## Stated goal
Return every line from the entries below that contains the word "arrow". Treat uppercase and lowercase as different.

[Source data]

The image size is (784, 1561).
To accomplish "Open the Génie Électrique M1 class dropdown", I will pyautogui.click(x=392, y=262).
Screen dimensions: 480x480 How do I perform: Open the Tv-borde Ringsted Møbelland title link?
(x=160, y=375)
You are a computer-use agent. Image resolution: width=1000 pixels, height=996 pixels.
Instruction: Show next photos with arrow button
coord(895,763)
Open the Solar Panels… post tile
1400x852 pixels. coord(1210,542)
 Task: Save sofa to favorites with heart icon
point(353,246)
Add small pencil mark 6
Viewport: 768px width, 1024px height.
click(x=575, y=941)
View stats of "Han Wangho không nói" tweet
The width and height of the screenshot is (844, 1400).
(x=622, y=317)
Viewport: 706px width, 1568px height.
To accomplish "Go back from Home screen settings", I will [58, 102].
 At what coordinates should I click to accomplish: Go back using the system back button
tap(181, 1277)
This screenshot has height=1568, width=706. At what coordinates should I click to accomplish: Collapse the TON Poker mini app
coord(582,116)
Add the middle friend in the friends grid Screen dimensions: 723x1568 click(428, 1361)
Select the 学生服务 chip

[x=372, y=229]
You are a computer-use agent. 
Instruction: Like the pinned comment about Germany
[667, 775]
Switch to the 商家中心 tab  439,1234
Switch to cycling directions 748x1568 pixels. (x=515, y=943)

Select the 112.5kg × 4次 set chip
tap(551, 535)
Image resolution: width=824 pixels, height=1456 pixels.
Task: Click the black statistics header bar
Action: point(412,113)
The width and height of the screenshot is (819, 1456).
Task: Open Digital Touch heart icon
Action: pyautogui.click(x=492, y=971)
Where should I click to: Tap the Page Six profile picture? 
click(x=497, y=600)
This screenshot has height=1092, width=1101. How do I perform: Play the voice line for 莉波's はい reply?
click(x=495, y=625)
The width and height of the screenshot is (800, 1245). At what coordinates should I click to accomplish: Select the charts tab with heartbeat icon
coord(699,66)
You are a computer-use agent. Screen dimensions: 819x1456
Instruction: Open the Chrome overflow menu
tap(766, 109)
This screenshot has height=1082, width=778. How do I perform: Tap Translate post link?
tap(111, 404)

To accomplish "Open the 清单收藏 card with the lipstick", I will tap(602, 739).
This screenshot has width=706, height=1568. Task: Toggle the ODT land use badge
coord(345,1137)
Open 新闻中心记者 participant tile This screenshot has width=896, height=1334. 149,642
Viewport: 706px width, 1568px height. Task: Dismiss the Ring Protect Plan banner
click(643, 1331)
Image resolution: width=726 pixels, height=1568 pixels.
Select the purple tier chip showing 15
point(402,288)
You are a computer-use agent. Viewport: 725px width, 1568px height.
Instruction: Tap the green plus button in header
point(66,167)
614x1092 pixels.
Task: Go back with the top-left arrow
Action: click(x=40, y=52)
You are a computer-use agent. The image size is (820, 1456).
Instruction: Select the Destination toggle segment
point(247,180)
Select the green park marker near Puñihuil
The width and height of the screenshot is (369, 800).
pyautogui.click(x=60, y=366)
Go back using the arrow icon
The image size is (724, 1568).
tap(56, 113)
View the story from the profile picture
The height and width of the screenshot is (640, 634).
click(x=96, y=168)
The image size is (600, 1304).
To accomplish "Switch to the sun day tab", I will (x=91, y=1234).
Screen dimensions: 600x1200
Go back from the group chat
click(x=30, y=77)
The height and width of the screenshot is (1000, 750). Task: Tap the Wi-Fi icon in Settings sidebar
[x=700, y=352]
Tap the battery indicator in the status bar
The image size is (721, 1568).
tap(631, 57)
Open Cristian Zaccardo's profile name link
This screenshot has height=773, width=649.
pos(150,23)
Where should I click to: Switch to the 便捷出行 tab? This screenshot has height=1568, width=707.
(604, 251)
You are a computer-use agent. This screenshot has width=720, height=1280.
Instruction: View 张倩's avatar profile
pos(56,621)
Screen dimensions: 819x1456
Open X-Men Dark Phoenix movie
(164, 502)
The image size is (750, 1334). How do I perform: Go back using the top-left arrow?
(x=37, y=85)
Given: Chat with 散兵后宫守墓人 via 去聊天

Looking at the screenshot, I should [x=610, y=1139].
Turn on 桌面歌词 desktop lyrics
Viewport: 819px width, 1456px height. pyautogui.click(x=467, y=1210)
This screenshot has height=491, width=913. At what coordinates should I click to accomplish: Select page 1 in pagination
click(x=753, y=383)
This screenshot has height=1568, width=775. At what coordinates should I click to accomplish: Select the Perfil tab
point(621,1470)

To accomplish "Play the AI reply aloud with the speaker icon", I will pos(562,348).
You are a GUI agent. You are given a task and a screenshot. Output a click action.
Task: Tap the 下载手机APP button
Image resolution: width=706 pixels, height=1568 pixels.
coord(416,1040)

## Solution for this task
Instruction: Show next photos with arrow button
Task: Go back with the top-left arrow
Go back using the arrow icon
The image size is (750, 1334). How do I perform: Go back using the top-left arrow?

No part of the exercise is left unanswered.